Construction of the Hongjiadu and Yinzidu hydropower stations, and the expansion of the Wujiangdu Hydropower Station started Wednesday on the Wujiang River, in southwest China's Guizhou Province.
The projects are among the first group of China's massive west-east electricity transmission project, marking the beginning of the development of the western region.
Wujiang River is the biggest tributary on the southern bank of the Yangtze River, the longest river in China.
The three projects have a combined power capacity of 1.49 million kilowatts and involve an investment of 7.3 billion yuan。
At the same time,construction of three electricity transmission lines and a thermal power station in Yunnan also started.
The seven projects, covering Yunnan, Guizhou and Hubei provinces, Guangxi Zhuang Autonomous Region and Chongqing Municipality, will form the south route of the west-east electricity transmission project, sending electricity to the south China power grid.
The north route will transmit electricity through the Inner Mongolia Autonomous region and Shaanxi Province to the north China power grid, and the third route will travel through Sichuan and other provinces sending electricity to the central China and east China power grids.
Guizhou has water energy resources of 16.4 million kilowatts and perspective coal reserves of 240 billion tons, with an expected installed capacity of 40 million kilowatts.
Construction of the three power station projects will help raise Guizhou's total installed capacity to 13 million kilowatts by the end of 2005 from the current 6 million kilowatts.
According to an agreement between Guizhou and Guangdong provinces, Guizhou will start sending electricity to Guangdong in 2003, and by 2005, Guizhou will transmit 3-4 million kilowatts of electricity to Guangdong annually.
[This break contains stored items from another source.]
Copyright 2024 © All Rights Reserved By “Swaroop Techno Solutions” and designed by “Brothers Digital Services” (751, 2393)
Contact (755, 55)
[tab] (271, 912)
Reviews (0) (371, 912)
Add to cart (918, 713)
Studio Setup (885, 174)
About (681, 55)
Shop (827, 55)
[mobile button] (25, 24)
The west-east electricity transmission project refers to the fact that China is developing the rich power resources in the western region and sending electricity to Guangdong, Jiangsu and Zhejiang provinces, Shanghai, Beijing, Tianjin and other places which are in short supply of electricity.
China is the country having richest water energy resources in the world. It has an exploitable installed capacity of 378 million kilowatts and an annual production capacity of 192 million kilowatt-hours. Ninety percent of the potential power resources are in China's southwest,central and northwest regions.
By the end of 1999, the total installed capacity of China's hydropower stations was 73 million kilowatts, accounting for 19 percent of the national total water energy resources.
Furthermore, China's coal reserves are mainly concentrated in Shanxi and Shaanxi provinces and the western part of the Inner Mongolia Autonomous Region. However, seven provinces and municipalities including Beijing, Shanghai and Guangdong account for more than 40 percent of the national total power consumption.